== Segment start ==

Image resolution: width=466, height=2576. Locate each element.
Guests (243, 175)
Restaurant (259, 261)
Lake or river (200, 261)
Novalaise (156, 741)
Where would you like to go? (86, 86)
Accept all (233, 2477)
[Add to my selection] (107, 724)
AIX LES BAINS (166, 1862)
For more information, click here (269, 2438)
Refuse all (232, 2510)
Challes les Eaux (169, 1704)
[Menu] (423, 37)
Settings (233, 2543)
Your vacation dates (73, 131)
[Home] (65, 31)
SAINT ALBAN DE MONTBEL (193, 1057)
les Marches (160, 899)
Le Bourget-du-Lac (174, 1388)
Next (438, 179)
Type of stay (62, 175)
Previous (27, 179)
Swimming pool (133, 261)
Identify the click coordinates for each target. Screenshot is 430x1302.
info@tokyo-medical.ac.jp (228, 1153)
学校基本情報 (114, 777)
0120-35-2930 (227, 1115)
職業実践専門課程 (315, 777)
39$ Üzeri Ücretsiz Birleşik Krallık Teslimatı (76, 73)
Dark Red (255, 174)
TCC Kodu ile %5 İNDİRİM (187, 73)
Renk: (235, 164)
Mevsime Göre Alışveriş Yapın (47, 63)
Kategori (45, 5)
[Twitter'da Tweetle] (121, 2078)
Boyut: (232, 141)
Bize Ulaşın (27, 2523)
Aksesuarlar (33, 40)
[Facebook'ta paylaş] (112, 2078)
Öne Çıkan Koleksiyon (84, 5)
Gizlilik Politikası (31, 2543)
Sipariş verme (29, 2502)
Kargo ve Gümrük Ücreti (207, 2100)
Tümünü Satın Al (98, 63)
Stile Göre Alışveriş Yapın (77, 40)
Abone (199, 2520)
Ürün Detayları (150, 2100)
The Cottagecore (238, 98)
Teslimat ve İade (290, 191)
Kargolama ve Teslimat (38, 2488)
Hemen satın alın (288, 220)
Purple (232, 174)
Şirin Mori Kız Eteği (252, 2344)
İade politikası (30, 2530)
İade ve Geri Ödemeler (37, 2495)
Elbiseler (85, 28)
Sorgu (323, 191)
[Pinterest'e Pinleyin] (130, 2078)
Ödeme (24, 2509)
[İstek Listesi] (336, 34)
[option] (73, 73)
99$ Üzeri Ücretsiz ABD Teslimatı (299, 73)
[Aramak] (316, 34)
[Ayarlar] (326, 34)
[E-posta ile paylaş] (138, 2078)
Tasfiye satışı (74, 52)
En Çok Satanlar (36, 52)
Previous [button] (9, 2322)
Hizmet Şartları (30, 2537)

== Segment end ==

Work request
Return the data in full, exactly as it appears above.

Task result
Image resolution: width=466, height=2576. Locate each element.
Guests (243, 175)
Restaurant (259, 261)
Lake or river (200, 261)
Novalaise (156, 741)
Where would you like to go? (86, 86)
Accept all (233, 2477)
[Add to my selection] (107, 724)
AIX LES BAINS (166, 1862)
For more information, click here (269, 2438)
Refuse all (232, 2510)
Challes les Eaux (169, 1704)
[Menu] (423, 37)
Settings (233, 2543)
Your vacation dates (73, 131)
[Home] (65, 31)
SAINT ALBAN DE MONTBEL (193, 1057)
les Marches (160, 899)
Le Bourget-du-Lac (174, 1388)
Next (438, 179)
Type of stay (62, 175)
Previous (27, 179)
Swimming pool (133, 261)
Identify the click coordinates for each target. Screenshot is 430x1302.
info@tokyo-medical.ac.jp (228, 1153)
学校基本情報 (114, 777)
0120-35-2930 (227, 1115)
職業実践専門課程 (315, 777)
39$ Üzeri Ücretsiz Birleşik Krallık Teslimatı (76, 73)
Dark Red (255, 174)
TCC Kodu ile %5 İNDİRİM (187, 73)
Renk: (235, 164)
Mevsime Göre Alışveriş Yapın (47, 63)
Kategori (45, 5)
[Twitter'da Tweetle] (121, 2078)
Boyut: (232, 141)
Bize Ulaşın (27, 2523)
Aksesuarlar (33, 40)
[Facebook'ta paylaş] (112, 2078)
Öne Çıkan Koleksiyon (84, 5)
Gizlilik Politikası (31, 2543)
Sipariş verme (29, 2502)
Kargo ve Gümrük Ücreti (207, 2100)
Tümünü Satın Al (98, 63)
Stile Göre Alışveriş Yapın (77, 40)
Abone (199, 2520)
Ürün Detayları (150, 2100)
The Cottagecore (238, 98)
Teslimat ve İade (290, 191)
Kargolama ve Teslimat (38, 2488)
Hemen satın alın (288, 220)
Purple (232, 174)
Şirin Mori Kız Eteği (252, 2344)
İade politikası (30, 2530)
İade ve Geri Ödemeler (37, 2495)
Elbiseler (85, 28)
Sorgu (323, 191)
[Pinterest'e Pinleyin] (130, 2078)
Ödeme (24, 2509)
[İstek Listesi] (336, 34)
[option] (73, 73)
99$ Üzeri Ücretsiz ABD Teslimatı (299, 73)
[Aramak] (316, 34)
[Ayarlar] (326, 34)
[E-posta ile paylaş] (138, 2078)
Tasfiye satışı (74, 52)
En Çok Satanlar (36, 52)
Previous [button] (9, 2322)
Hizmet Şartları (30, 2537)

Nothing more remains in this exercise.